Search code examples

How do Python's string and unicode coercion/magic functions work?

I'm using Python version: 2.7.3.

In Python, we use the magic methods __str__ and __unicode__ to define the behavior of str and unicode on our custom classes:

>>> class A(object):
  def __str__(self):
    print 'Casting A to str'
    return u'String'
  def __unicode__(self):
    print 'Casting A to unicode'
    return 'Unicode'

>>> a = A()
>>> str(a)
Casting A to str
>>> unicode(a)
Casting A to unicode

The behavior suggests that the return value from __str__ and __unicode__ is coerced to either str or unicode depending on which magic method is run.

However, if we do this:

>>> class B(object):
  def __str__(self):
    print 'Casting B to str'
    return A()
  def __unicode__(self):
    print 'Casting B to unicode'
    return A()

>>> b = B()
>>> str(b)
Casting B to str

Traceback (most recent call last):
  File "<pyshell#47>", line 1, in <module>
TypeError: __str__ returned non-string (type A)
>>> unicode(b)
Casting B to unicode

Traceback (most recent call last):
  File "<pyshell#48>", line 1, in <module>
TypeError: coercing to Unicode: need string or buffer, A found

Calling str.mro() and unicode.mro() says that both are subclasses of basestring.
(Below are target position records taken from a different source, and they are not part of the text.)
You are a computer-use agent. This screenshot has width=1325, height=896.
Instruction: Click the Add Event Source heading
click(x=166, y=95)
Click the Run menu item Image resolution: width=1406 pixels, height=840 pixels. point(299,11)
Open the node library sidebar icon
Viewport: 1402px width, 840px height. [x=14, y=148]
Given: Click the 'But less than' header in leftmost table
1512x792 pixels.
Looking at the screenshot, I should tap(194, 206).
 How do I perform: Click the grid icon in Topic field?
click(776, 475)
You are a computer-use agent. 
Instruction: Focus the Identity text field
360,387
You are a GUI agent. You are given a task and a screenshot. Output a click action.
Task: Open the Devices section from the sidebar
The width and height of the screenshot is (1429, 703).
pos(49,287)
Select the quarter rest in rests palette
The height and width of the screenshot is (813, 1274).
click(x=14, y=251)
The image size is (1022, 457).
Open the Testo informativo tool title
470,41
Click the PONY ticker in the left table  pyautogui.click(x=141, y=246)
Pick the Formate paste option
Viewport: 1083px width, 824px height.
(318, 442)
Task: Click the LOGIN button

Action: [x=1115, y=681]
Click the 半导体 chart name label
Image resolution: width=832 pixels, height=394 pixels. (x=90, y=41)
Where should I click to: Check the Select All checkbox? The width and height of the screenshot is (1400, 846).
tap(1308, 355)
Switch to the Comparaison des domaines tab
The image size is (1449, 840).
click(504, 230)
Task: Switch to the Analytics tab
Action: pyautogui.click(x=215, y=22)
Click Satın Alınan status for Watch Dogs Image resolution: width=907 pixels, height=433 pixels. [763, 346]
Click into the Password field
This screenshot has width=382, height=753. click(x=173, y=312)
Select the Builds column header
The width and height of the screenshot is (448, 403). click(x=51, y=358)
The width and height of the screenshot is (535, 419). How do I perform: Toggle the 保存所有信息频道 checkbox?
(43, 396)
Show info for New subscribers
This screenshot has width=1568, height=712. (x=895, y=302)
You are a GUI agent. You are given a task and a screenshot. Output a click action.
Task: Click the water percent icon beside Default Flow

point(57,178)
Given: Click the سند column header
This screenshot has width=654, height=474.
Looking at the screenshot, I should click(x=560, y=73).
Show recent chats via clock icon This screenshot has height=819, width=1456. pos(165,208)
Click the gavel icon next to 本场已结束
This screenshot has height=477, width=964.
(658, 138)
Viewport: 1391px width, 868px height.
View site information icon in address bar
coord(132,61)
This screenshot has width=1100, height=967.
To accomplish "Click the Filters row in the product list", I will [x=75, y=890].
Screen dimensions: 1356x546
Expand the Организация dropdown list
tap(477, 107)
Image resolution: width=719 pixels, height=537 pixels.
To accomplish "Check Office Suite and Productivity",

However, __unicode__ also allows returning of buffer objects, which directly inherits from object and doesn't inherit from basestring.

So, my question is, what actually happens when str and unicode are called? What are the return value requirements on __str__ and __unicode__ for use in str and unicode?


  • However, __unicode__ also allows returning of buffer objects, which directly object and don't inherit from basestring.

    This is not correct. unicode() can convert a string or a buffer. It is a "best attempt" at converting the passed argument to unicode using the default encoding (that's why it says coercing). It will always return a unicode object.

    So, my question is, what actually happens when str and unicode are called? What are the return value requirements on __str__ and __unicode__ for use in str and unicode?

    __str__ should return an informal, human-friendly string representation of the object. This is what is called when someone uses str() on your object, or when your object is part of a print statement.

    __unicode__ should always return a unicode object. If this method is not defined, __str__ is called and then the results are coerced to unicode (by passing them to unicode()).

    In your second example, you are returning invalid objects which is why you are seeing the error messages. Your first example appears to work for __unicode__ because of a side-effect, but it is also not written correctly.

    The data model section of the documentation is worth a read for more information and details on these "magic methods".